Hoy, en Buenos Aires, ya juega de local. No solo fue uno de los invitados de Cantora, el disco que terminó siendo el testamento musical de la Negra, sino que también editó un disco titulado Con amigos argentinos, por el que desfilan la propia Mercedes, Teresa Parodi, Liliana Herrero, Raúl Barboza, Juan Falú y Tarragó Ros, entre otros.

¿El Sur es un destino? Quizás sí. Corrientes a nosotros nos queda al norte y lo vemos festivo. A Borges, hombre del sur, le queda al sur. Quizás por eso su chamamé es un chamamé melancólico, reflexivo, a veces hasta triste.
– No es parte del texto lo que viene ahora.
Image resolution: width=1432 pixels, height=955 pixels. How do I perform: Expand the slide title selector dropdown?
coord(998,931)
Pero que muestra con bella sencillez la idiosincrasia del Brasil que no miramos (ni escuchamos).

6 de julio de 2012

Catupecu Machu: Hay rock




Optimismos aparte, no han sido grandes años los últimos para el rock argentino. Nuestros héroes son casi los mismos que hace dos décadas. Charly, Spinetta, Solari, Cerati y demás emergentes de los ’70 y los ’80. No es que no haya salido nada. Pero –por distintas razones– a las buenas bandas les cuesta destacarse y muchas de las que se destacan no son tan buenas bandas. Si con alguna no se cumple eso es con Catupecu Machu.

De 1994 a hoy, de a poco, con mucho laburo, se erigieron en referentes indiscutidos del rock del siglo. Mutaron –nunca se achancharon– mientras seguían siendo los mismos. Arriesgaron y en ese riesgo definieron una identidad. Sufrieron golpes y reorganizaciones (al punto de que solo Fernando Ruiz Díaz –y su hermano Gaby, como ángel tutor– queda de la banda original), pero nunca perdieron la mística de un colectivo.
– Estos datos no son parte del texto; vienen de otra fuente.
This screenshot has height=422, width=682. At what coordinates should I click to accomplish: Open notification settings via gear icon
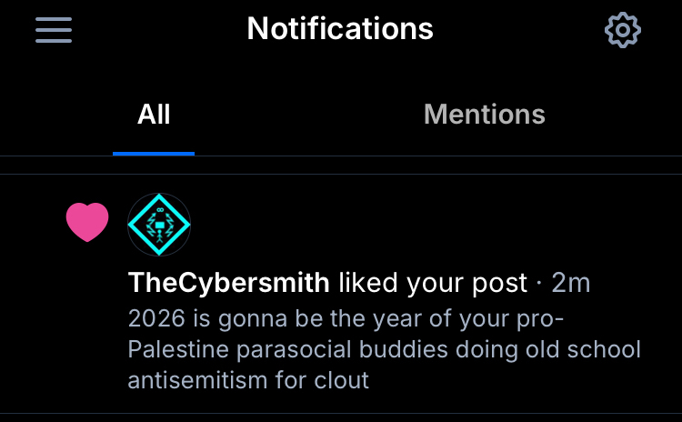tap(623, 31)
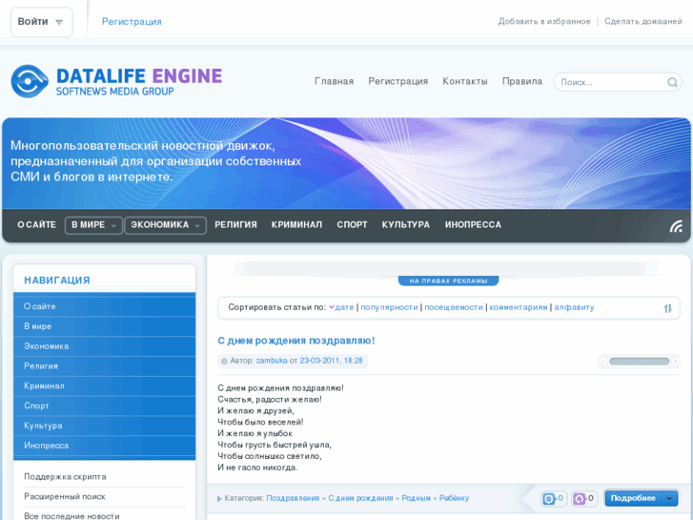Click the rating plus icon
Image resolution: width=693 pixels, height=520 pixels.
click(676, 362)
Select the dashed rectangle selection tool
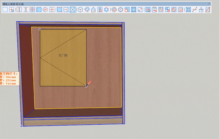Screen dimensions: 220x139 pos(5,10)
Con Agustín Rocino en batería, Macabre en teclados y samplers y Sebastián Cáceres en guitarras y bajo, Catupecu está en uno de sus mejores momentos artísticos. El mezcal y la cobra (2011) ratifica las líneas que la hicieron ser lo que es, una banda distinta y popular a la vez. Un sonido sucio, crudo, confuso (en el buen sentido de que condensa una época donde las cosas estás cada vez menos claras), incendiario. Una voz que encarna al borde del quiebre una poética personalísima, repleta de símbolos y referencias, compleja, lejos –tan lejos– de las boberías que nos habituamos a tolerar.

Por si fuera poco, en el escenario es demoledora. El Luna Park de diciembre lo volvió a demostrar. Afilada, jugada, comunitaria y festiva, Catupecu se encuentra a sí misma ahí, en la potencia del vivo. Eso es el rock. Eso es una buena banda de rock.
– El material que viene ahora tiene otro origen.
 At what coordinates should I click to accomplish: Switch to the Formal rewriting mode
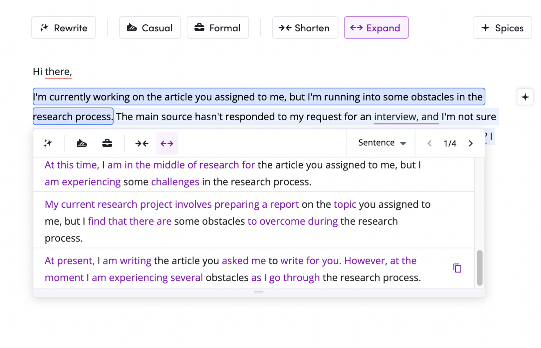(218, 28)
Vitale/Condomí: Un tratado sobre la voz




La voz tiene esa resonancia ineludible de lo arcaico. Pocas cosas –ninguna, en realidad– acompañaron al ser humano en su trayecto musical durante tantos miles de años. Es difícil no pensar en eso cuando uno escucha el último disco de Liliana Vitale y Verónica Condomí, Humanas-voces- (2009). En eso, y en el nivel de compenetración que alcanzaron.

Pero hay que decirlo: la grabación no es más que un registro pobre de lo que ocurre con ellas en el escenario. Si cada presentación del dúo tiene sus momentos de adhesión automática (como las hermosas versiones de “La estrella azul”, “Arde la vida”, “Doña Ubenza” o “Que ves el cielo”, por citar solo temas incluidos en el disco), ninguno alcanza la magia de cuando Condomí y Vitale improvisan.

Treinta años de (intermitente) trabajo a dúo les dan una comprensión mutua que sólo experiencias de ese tipo dan. Y eso se percibe en cómo una es capaz de apropiarse de un motivo de la otra y hacerlo suyo; en cómo juegan –literalmente– con las posibilidades armónicas de un contrapunto; en cómo una pequeña inflexión despierta todo un desarrollo en la otra.

Acompañadas la mayor parte del tiempo con instrumentos “primitivos” (tambores de cerámica, calabazas y madera, semillas, palos de lluvia, udu, cascabeles, caja, caxixi) Condomí y Vitale suenan –aunque parezca paradójico – tremendamente contemporáneas. Lo suyo no es ni un escaparate antropológico ni música de relajación. Mucho menos virtuosismo gimnástico.

Si algo conmueve es la sutileza y seriedad de su propuesta. Son dos artistas cuya capacidad e ingenio están absolutamente subsumidas a la creación. Escucharlas en vivo es como leer un tratado de las posibilidades de la voz en la música popular.